#### [EXCERPTED DATA]
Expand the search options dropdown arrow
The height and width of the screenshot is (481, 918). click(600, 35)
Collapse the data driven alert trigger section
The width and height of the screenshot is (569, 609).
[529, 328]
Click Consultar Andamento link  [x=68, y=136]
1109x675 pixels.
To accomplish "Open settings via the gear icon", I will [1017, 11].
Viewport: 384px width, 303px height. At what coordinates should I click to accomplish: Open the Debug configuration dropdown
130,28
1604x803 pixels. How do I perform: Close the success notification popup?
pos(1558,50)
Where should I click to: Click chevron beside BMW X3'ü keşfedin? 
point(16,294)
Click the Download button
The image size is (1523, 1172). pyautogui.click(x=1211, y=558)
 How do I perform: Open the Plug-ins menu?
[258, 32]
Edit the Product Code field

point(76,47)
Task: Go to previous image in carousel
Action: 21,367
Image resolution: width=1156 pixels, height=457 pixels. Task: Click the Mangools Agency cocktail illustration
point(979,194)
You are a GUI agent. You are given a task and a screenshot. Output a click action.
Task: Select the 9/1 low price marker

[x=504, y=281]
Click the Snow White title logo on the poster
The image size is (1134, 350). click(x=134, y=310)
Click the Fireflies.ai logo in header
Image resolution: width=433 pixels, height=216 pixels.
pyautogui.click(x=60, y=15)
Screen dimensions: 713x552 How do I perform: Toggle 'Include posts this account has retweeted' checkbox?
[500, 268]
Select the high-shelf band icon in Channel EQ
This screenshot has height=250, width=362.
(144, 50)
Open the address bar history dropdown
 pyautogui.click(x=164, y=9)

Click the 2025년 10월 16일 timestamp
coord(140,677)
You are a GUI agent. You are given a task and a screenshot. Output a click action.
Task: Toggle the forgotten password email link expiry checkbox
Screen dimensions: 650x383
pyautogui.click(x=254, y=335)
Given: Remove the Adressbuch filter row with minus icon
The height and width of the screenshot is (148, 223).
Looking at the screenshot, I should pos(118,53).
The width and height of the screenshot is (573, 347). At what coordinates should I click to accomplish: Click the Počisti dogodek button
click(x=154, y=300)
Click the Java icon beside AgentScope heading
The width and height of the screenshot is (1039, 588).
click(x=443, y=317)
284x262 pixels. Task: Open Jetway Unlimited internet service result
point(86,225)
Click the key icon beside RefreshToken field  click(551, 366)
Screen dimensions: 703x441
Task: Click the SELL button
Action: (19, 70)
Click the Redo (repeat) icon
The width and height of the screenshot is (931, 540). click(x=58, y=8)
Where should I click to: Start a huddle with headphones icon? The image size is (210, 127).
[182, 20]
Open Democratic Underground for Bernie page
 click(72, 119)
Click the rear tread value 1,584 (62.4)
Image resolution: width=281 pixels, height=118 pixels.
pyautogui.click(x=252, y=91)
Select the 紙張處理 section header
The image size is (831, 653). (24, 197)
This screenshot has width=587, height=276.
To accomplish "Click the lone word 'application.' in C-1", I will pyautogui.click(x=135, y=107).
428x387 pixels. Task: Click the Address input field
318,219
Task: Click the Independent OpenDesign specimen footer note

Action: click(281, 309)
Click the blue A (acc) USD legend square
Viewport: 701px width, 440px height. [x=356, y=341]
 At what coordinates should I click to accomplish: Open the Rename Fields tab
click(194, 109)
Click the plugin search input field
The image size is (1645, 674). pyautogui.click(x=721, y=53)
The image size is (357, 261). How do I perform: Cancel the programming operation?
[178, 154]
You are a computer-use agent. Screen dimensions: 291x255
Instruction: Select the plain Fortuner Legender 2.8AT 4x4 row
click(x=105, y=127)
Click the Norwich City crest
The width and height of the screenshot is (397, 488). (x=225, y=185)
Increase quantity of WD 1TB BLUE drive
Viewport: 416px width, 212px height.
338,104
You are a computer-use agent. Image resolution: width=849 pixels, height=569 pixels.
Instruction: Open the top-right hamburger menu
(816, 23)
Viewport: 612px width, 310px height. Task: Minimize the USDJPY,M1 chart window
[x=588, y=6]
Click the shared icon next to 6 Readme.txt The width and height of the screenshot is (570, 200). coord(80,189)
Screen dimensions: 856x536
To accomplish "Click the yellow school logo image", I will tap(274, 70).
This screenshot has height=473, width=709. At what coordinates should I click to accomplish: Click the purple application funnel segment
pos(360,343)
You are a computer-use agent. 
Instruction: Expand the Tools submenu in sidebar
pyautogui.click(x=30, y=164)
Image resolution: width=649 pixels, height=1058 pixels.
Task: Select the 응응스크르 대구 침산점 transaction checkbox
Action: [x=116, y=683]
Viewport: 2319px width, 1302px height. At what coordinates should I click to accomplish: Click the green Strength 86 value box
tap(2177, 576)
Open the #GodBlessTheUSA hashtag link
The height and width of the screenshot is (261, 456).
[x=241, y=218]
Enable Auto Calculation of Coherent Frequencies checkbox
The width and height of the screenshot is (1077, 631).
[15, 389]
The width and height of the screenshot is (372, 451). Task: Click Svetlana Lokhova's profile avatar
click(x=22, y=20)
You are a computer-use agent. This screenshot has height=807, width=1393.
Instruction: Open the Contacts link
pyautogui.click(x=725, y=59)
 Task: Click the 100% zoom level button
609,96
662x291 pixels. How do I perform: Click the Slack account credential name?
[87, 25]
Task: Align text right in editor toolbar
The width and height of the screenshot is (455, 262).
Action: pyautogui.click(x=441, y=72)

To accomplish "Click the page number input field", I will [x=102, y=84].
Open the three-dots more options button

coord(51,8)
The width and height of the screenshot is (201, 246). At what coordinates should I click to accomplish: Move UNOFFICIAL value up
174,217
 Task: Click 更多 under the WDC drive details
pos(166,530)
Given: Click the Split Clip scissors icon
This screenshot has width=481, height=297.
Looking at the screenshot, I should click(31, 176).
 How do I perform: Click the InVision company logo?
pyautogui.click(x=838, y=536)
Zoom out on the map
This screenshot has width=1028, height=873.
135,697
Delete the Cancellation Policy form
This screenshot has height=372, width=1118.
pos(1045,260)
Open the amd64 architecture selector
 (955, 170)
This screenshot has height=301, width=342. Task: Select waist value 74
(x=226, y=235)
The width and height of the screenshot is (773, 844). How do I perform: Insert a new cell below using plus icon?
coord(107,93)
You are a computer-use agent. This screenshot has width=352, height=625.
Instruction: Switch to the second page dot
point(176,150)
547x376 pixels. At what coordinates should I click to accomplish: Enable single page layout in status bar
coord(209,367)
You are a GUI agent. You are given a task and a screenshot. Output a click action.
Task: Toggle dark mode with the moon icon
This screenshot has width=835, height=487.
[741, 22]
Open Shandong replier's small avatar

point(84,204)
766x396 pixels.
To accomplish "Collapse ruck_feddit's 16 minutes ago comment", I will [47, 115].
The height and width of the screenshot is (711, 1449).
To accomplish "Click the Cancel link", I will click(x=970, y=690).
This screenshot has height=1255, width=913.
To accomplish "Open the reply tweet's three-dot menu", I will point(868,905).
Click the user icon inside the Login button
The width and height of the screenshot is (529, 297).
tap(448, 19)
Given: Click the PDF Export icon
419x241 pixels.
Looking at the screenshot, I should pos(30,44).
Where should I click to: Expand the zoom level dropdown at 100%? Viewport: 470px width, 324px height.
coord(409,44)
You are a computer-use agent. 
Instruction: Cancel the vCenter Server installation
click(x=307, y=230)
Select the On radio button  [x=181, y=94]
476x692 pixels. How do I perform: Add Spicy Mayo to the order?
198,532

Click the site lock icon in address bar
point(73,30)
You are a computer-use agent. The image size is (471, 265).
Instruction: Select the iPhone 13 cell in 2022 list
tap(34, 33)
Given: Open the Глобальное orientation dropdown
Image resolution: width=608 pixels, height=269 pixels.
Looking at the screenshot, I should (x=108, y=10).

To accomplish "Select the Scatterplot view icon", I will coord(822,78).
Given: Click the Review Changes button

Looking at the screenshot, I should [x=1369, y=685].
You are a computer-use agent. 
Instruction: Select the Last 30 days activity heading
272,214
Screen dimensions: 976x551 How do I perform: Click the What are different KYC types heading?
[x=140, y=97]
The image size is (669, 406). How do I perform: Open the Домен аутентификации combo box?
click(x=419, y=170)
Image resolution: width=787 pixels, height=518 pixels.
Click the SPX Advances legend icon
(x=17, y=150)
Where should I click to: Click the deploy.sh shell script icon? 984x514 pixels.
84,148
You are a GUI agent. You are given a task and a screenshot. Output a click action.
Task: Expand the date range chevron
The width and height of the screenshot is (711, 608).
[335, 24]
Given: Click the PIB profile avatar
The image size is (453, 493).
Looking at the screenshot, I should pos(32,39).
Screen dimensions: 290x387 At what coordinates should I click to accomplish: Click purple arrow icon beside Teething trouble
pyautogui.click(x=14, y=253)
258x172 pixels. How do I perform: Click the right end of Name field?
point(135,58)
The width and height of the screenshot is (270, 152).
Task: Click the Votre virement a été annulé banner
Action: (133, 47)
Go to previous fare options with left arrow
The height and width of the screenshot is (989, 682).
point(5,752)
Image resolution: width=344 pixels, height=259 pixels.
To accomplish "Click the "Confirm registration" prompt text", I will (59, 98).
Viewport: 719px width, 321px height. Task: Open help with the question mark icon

#### [PROBLEM STATEMENT]
Among the entries above, find the line with "Task: Toggle the" and the line with "Given: Remove the"; give again exactly these two lines and all lines between them.

#### [ANSWER SPACE]
Task: Toggle the forgotten password email link expiry checkbox
Screen dimensions: 650x383
pyautogui.click(x=254, y=335)
Given: Remove the Adressbuch filter row with minus icon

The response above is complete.